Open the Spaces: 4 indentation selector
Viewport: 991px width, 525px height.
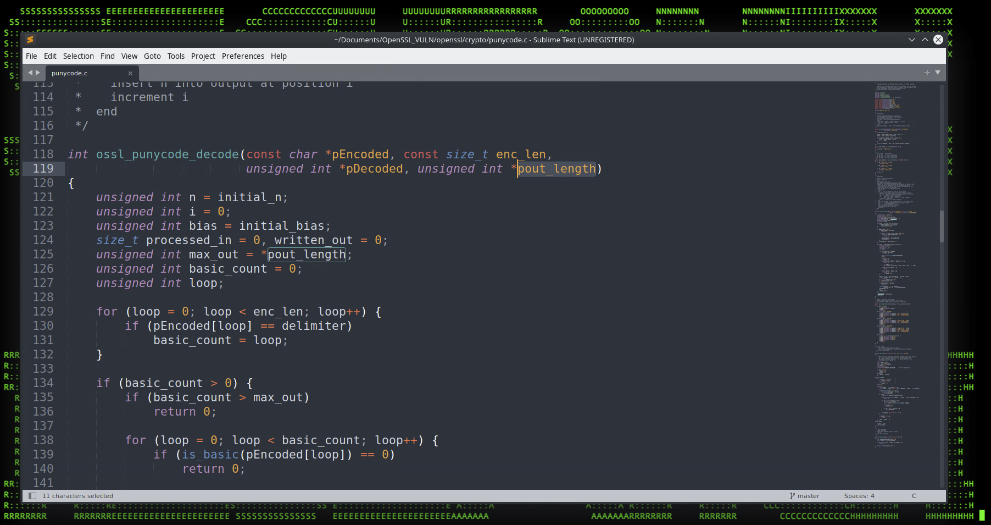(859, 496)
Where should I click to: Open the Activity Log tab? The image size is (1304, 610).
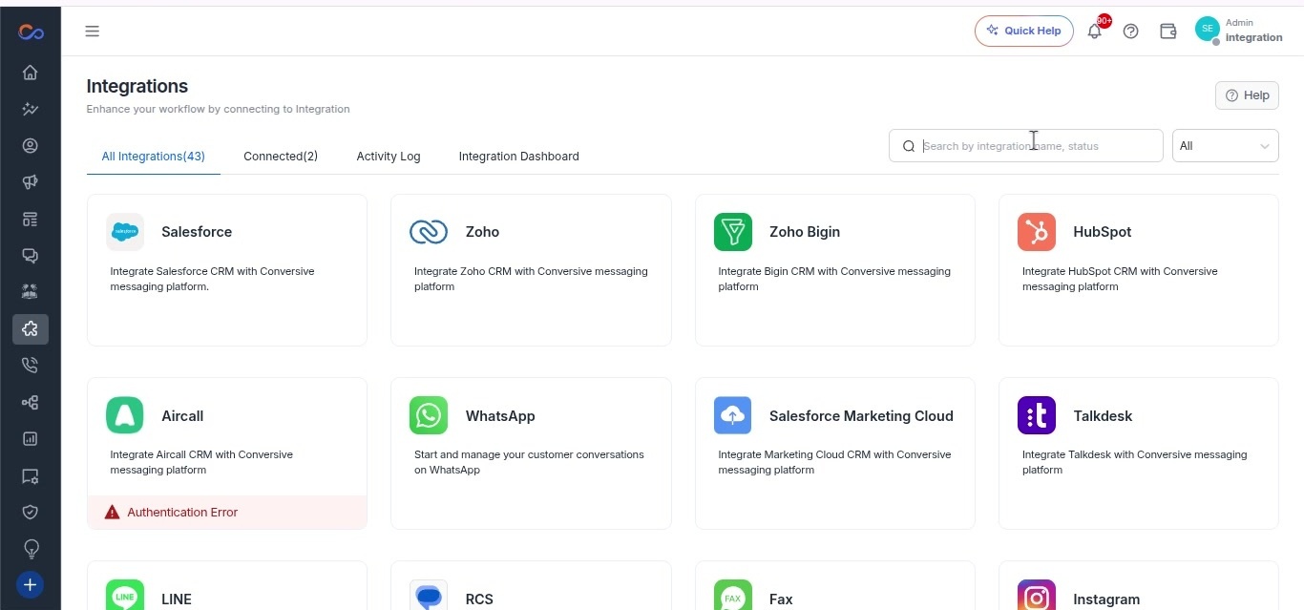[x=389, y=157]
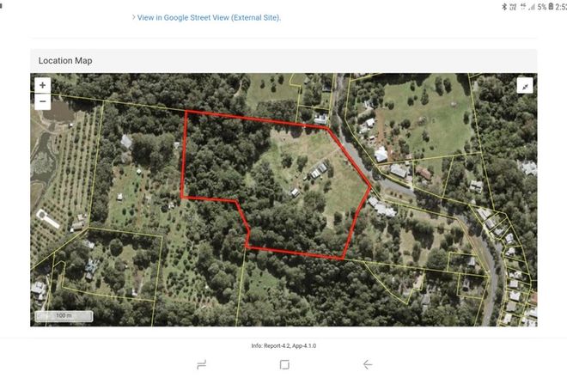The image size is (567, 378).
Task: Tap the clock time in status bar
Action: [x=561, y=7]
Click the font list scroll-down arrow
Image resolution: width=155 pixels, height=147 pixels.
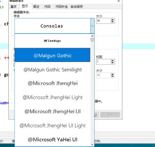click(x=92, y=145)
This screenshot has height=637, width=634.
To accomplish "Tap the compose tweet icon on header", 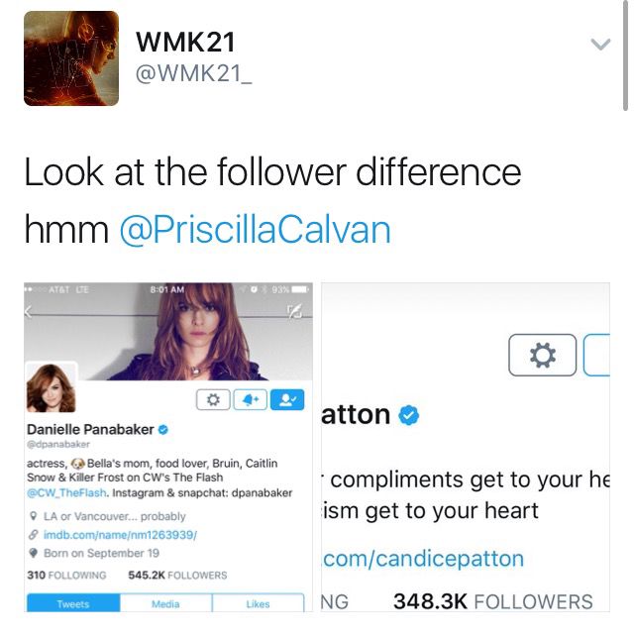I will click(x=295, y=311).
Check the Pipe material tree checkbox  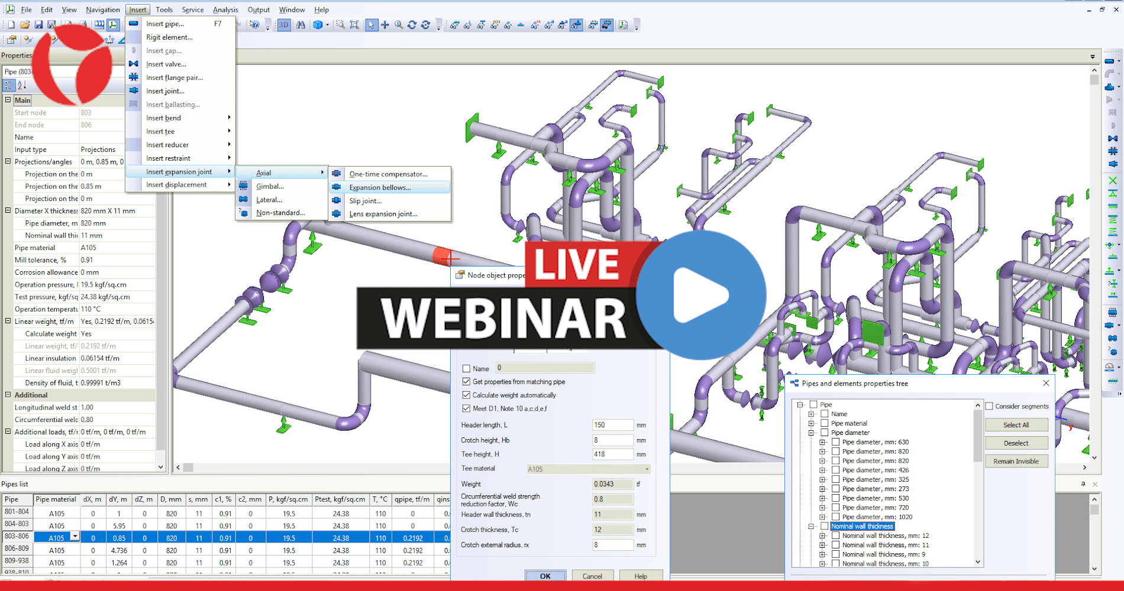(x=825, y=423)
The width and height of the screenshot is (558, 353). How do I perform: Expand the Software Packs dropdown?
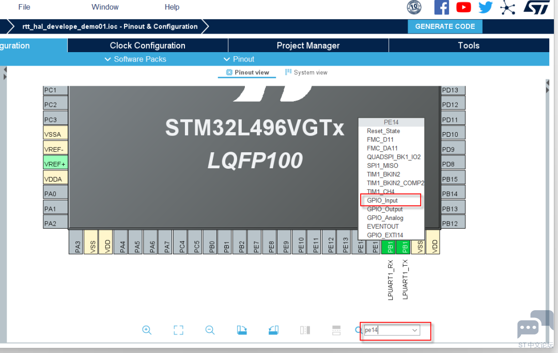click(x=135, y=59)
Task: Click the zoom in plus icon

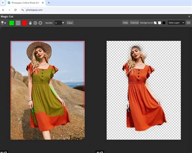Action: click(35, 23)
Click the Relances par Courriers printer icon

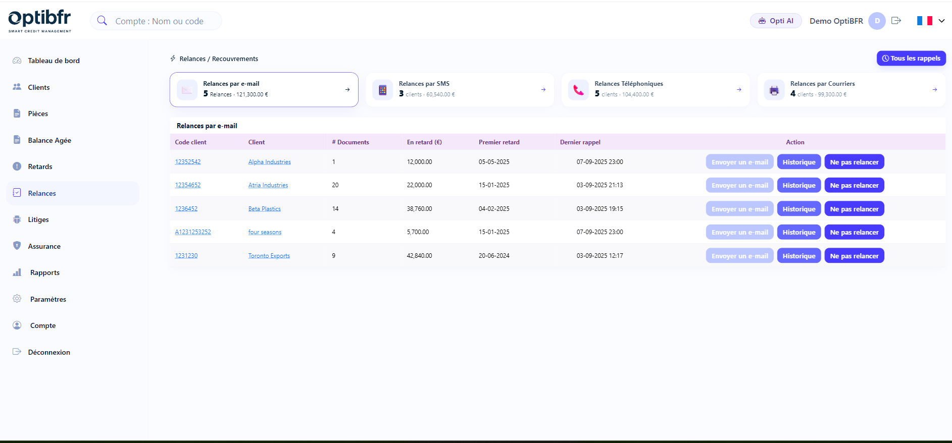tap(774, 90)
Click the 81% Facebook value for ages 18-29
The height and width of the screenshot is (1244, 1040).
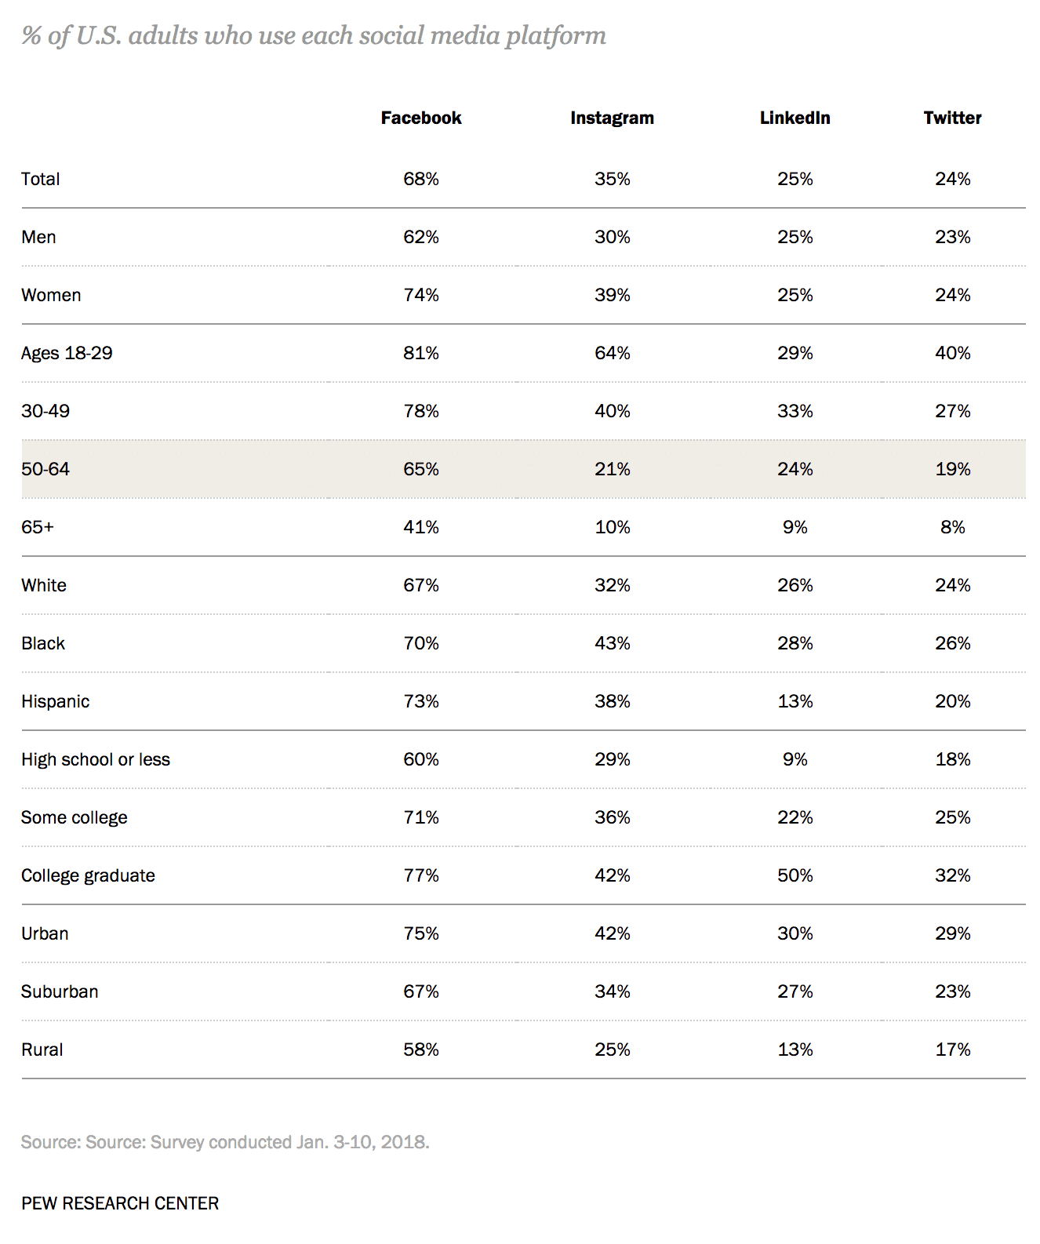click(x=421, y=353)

·····

Identify every line of the data that contains the word "height", and copy each of those lines in full.

Viewport: 991px width, 525px height.
Image resolution: width=155 pixels, height=147 pixels.
This screenshot has height=637, width=634.
The width and height of the screenshot is (558, 353). How do I perform: Expand the Software Packs dropdown?
The height and width of the screenshot is (1244, 1040).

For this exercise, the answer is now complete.